01/05/2026
Il Primo Maggio è un giorno di verità da ricercare, al di fuori di ogni retorica, per riaffermare con forza che il lavoro ancora manca, non è abbastanza protetto, e troppo spesso non garantisce dignità piena.
E’ doveroso ricordare, in particolare, che resta attuale il peso delle morti sul lavoro, che continuano a ferire la coscienza del Paese e a ricordarci che la sicurezza non potrà mai essere considerata un capitolo secondario. Secondo i dati Inail rilevati al 28 febbraio 2026, nei primi due mesi dell’anno le denunce di infortunio sono state 91.912 e quelle con esito mortale 102.
A questo si aggiunge il tema dei salari e del potere d’acquisto. Lavorare deve significare poter vivere con dignità, sostenere una famiglia, costruire un futuro. Invece troppe lavoratrici e troppi lavoratori continuano a subire la pressione del costo della vita.
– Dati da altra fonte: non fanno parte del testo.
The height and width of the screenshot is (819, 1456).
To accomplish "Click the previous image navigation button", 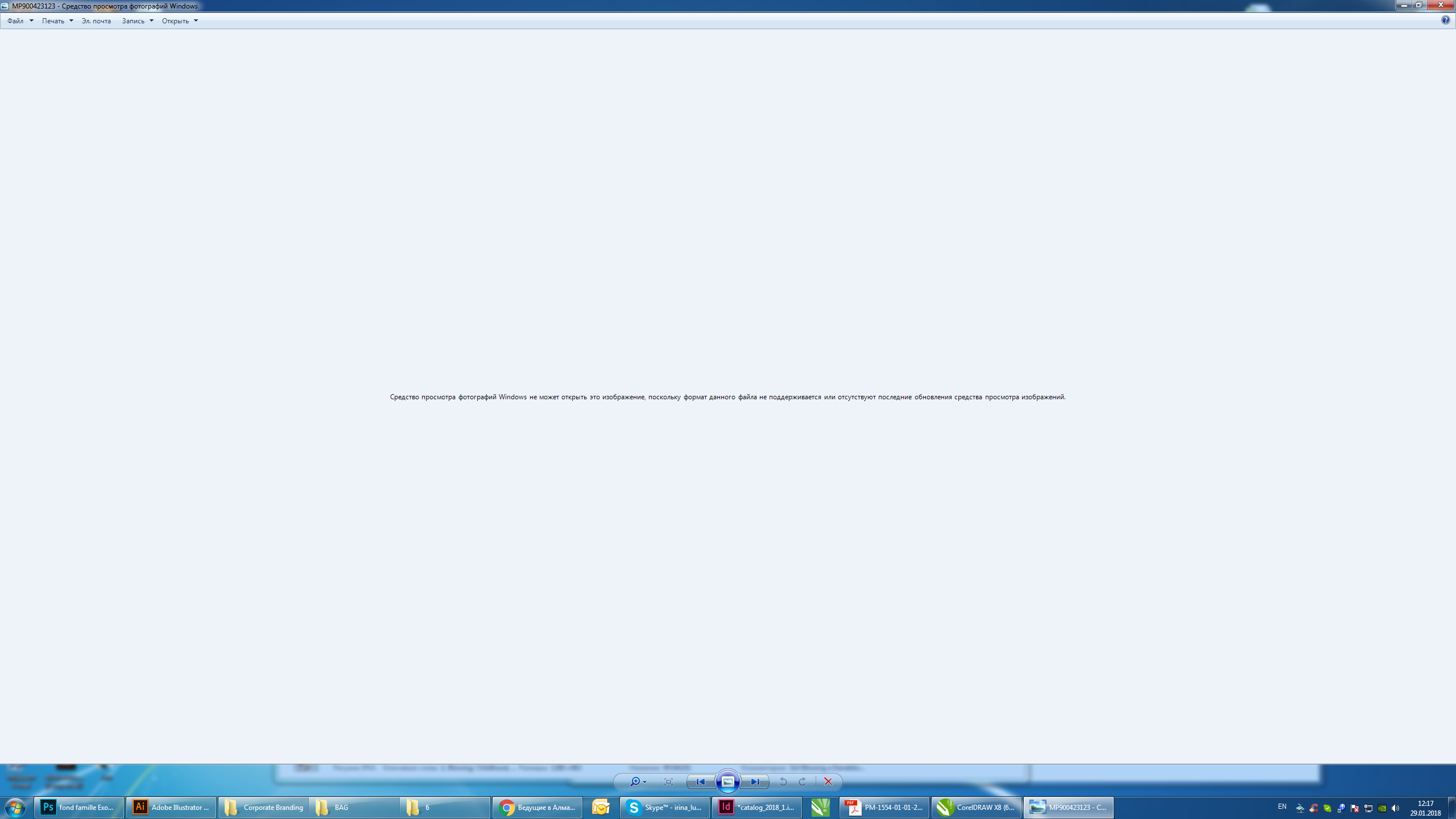I will [x=700, y=781].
A marzo 2026 l’inflazione è salita all’1,7% su base annua, con una crescita ancora più marcata per gli alimentari non lavorati (+4,7%), per i prodotti ad alta frequenza d’acquisto (+3,1%) e per il cosiddetto “carrello della spesa” (+2,2%). Nello stesso tempo, a febbraio 2026 il tasso di disoccupazione è risalito al 5,3%, mentre quello giovanile si è attestato al 17,6%.
Non basta, dunque, parlare di lavoro in termini quantitativi. Serve lavoro di qualità, stabile, sicuro, adeguatamente retribuito. Serve una contrattazione forte, capace di difendere il valore del lavoro e di restituire certezze alle persone. E invece, a fine dicembre 2025, i contratti in attesa di rinnovo coinvolgevano ancora circa 5,5 milioni di dipendenti, con un tempo medio di attesa di 18,9 mesi; nella pubblica amministrazione, inoltre, tutti i contratti risultavano scaduti.
Dentro questo quadro restano aperte le grandi questioni sociali del Paese. Nel 2025, secondo l’Istat, la quota di popolazione a rischio di povertà o esclusione sociale è stata del 22,6%, pari a circa 13 milioni e 265 mila persone. È un dato che richiama tutti a una responsabilità profonda: non può esserci una Repubblica davvero fondata sul lavoro se una parte così ampia della popolazione continua a vivere in condizioni di fragilità, incertezza e vulnerabilità sociale.
Per la Cisal, il Primo Maggio è allora il giorno in cui ribadire l’esigenza di un Paese in cui ci sia più rispetto per lavoratrici e lavoratori, garantendo loro salari più alti, maggiore sicurezza, una qualità di vità migliore. È il giorno in cui chiedere che l’innovazione, la transizione economica e i cambiamenti del mercato non vengano scaricati sulle spalle dei lavoratori, dei giovani, delle donne, dei pensionati, di chi ogni giorno tiene in piedi il Paese con impegno e sacrificio.
La Cisal continuerà a battersi con determinazione perché il lavoro torni ad essere la vera priorità dell’agenda politica nazionale, con una politica di lungo respiro, non fondata su interventi occasionali e non strutturali. Una politica fatta di giustizia reale, per garantire una crescita equilibrata, che riduca le differenze economiche e sociali.
Perché senza giustizia sociale non c’è crescita, senza tutela non c’è libertà, e senza rispetto per i lavoratori non c’è futuro per l’Italia.
Buon Primo Maggio, nel segno del lavoro vero, libero, sicuro e giusto.